Choose safe, hard-wearing materials

A child's room takes punishment, so specify finishes that cope. Wipeable, washable paint on the walls survives sticky hands, and engineered wood or good vinyl flooring with a soft, launderable rug beats fitted carpet for stains and allergens. Safety runs alongside durability: secure tall furniture and wardrobes to the wall to prevent tipping, avoid sharp corners on furniture at head height, fit blackout blinds with cordless or concealed mechanisms, and choose low-VOC paints for a healthier space to sleep in.

Get the lighting right

Lighting a child's room means layers, just as in any other room. Provide good general light for play and tidying, a focused task light at the desk for homework, and a soft, warm bedside or plug-in night light for winding down and for night-time reassurance. Dimmable switches help the same room shift from energetic afternoon to calm bedtime. Keep any cables and sockets safely managed and out of easy reach.

Design a scheme that grows up

The most common and expensive mistake is decorating around a current obsession. A themed toddler room looks charming for a year and dated the next. Instead, keep the costly, fixed layer, walls, flooring, wardrobe and a full-size single bed, neutral and grown-up, and let personality live in the things that are cheap and quick to change: bedding, cushions, wall art, a lampshade and a few accessories. When your child moves on from dinosaurs to football, you swap textiles rather than repaint and refit. It is kinder to your budget and to the room.

Getting the balance of flexibility, storage and safety right is exactly the kind of detail a designer plans room by room. See how we approach a whole-home scheme on the Vertigo Interiors homepage, or read our guide to choosing an interior designer in London.

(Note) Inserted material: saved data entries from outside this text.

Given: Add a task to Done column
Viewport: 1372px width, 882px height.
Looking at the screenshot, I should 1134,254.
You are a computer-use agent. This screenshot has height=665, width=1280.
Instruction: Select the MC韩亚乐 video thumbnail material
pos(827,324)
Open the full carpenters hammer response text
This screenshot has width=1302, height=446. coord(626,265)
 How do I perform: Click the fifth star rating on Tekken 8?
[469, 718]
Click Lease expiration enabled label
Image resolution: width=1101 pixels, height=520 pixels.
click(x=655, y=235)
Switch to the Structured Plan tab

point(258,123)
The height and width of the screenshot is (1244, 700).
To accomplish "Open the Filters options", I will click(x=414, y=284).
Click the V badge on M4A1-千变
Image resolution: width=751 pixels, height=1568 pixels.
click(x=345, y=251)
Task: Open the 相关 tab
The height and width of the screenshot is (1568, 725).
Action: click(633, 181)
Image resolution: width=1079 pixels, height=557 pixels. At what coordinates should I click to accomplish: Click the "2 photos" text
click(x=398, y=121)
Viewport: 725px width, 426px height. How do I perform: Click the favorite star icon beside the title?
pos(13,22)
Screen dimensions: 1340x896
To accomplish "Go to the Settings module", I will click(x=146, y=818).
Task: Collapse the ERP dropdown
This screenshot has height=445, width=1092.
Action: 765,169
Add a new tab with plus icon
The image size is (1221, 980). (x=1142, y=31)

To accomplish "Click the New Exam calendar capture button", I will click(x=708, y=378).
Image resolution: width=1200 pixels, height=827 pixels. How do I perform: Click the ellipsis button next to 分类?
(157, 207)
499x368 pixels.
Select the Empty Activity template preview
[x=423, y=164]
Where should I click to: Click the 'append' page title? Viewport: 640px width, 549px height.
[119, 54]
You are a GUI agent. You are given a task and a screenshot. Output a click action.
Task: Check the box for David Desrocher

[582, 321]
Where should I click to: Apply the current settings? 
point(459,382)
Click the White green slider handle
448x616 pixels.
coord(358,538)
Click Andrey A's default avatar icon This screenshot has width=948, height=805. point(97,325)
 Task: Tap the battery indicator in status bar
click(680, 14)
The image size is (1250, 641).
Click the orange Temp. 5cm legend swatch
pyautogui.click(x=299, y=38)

Frequently asked questions

How do I design a children's bedroom that grows with them?

Build the room in layers. Keep the expensive, fixed elements, flooring, wall colour, wardrobe and bed frame, neutral and timeless, then express your child's current interests through easily changed items such as bedding, wall art, cushions and a lampshade. A full-size single bed from the start, rather than a themed toddler bed, saves buying twice, and adjustable shelving and storage adapt as they grow.

How do you fit sleep, play and study into one child's room?

Zone the space. Give each function its own defined area: the bed against a quiet wall for sleep, an open floor area or low units for play, and a desk near natural light for study once your child is school age. A rug can anchor the play zone, and clever storage that doubles as a room divider keeps the areas distinct in a small London bedroom.

What is the best storage for a kids' bedroom?

Low, accessible and generous. Open shelving and labelled baskets or boxes at child height encourage tidying up and independence, while full-height wardrobes and over-bed or under-bed storage use the room's volume for bulkier or seasonal items. Built-in joinery around a chimney breast or into an alcove is the most space-efficient option in a period London home.

What flooring and materials work best in a child's room?

Choose hard-wearing, easy-to-clean and safe finishes. Wipeable paint, engineered wood or good-quality vinyl with a soft washable rug is more practical than fitted carpet, which stains. Avoid sharp corners, secure tall furniture and wardrobes to the wall, use blackout blinds with safe cordless mechanisms, and pick low-VOC paints for a healthier sleeping environment.

How can I make a small kids' bedroom feel bigger?

Use light, cohesive colours, keep clutter off the floor with vertical and built-in storage, and choose furniture that earns its place, such as a mid-sleeper bed with storage or a desk beneath it. A large mirror and good layered lighting add a sense of space, and keeping the busiest patterns to textiles rather than the walls stops a small room feeling cramped.